■ What is needed: Find every line below where the string "agent" shows up, and copy those lines.

'''

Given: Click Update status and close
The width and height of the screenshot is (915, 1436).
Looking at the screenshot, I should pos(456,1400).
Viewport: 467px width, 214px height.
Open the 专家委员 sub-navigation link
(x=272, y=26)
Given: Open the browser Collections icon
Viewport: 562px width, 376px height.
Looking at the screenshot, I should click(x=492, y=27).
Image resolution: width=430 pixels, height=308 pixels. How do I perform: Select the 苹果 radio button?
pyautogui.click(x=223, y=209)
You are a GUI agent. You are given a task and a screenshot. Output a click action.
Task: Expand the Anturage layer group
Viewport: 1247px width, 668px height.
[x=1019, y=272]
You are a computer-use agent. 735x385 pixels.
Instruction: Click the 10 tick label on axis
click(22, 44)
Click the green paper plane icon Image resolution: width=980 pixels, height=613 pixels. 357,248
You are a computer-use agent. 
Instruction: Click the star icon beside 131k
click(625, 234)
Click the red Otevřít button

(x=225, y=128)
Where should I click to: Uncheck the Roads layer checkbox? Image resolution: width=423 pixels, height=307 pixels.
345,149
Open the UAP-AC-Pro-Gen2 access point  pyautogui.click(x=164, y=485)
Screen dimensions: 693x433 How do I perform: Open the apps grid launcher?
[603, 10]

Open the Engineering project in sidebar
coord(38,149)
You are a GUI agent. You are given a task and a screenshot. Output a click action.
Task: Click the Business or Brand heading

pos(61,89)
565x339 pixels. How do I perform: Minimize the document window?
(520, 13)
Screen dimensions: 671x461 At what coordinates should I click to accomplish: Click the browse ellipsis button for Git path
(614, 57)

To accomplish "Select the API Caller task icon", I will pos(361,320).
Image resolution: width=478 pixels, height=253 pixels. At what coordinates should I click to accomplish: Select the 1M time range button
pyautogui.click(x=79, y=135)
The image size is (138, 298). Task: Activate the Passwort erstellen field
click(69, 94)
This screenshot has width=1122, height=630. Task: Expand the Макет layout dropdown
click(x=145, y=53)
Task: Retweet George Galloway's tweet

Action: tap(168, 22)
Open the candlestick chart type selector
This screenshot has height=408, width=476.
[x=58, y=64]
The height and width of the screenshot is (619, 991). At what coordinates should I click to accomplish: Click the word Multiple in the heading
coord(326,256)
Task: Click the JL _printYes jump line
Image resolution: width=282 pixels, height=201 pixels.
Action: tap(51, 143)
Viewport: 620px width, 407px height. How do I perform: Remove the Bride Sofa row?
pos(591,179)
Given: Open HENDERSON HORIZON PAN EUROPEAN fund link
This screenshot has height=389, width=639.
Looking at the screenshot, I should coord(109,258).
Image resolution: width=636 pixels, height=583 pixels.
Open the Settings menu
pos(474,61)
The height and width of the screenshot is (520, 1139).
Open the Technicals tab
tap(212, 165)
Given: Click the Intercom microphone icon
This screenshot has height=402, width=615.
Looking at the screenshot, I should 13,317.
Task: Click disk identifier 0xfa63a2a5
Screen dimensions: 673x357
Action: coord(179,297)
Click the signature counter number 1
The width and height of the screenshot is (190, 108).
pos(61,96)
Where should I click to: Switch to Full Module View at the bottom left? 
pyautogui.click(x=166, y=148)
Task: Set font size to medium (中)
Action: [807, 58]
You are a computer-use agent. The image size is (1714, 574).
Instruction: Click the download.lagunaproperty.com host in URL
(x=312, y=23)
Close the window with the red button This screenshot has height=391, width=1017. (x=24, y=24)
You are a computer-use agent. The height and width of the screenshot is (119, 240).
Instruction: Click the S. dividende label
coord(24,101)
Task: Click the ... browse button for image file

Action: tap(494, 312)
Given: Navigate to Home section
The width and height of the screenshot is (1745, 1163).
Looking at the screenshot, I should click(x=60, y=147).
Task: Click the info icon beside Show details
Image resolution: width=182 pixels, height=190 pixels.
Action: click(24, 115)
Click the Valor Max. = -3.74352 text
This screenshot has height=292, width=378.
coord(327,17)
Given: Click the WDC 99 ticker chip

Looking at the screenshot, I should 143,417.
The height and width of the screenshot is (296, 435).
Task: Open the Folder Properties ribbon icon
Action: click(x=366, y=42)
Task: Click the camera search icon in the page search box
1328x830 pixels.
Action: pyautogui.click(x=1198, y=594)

'''

■ Exercise solution:
You are a GUI agent. You are given a task and a screenshot. Output a click action.
You are a computer-use agent. 735x385 pixels.
You are a computer-use agent. 
You are a GUI agent. You are given a task and a screenshot. Output a click action.
You are a computer-use agent. The image size is (1714, 574).
You are a computer-use agent. The height and width of the screenshot is (119, 240).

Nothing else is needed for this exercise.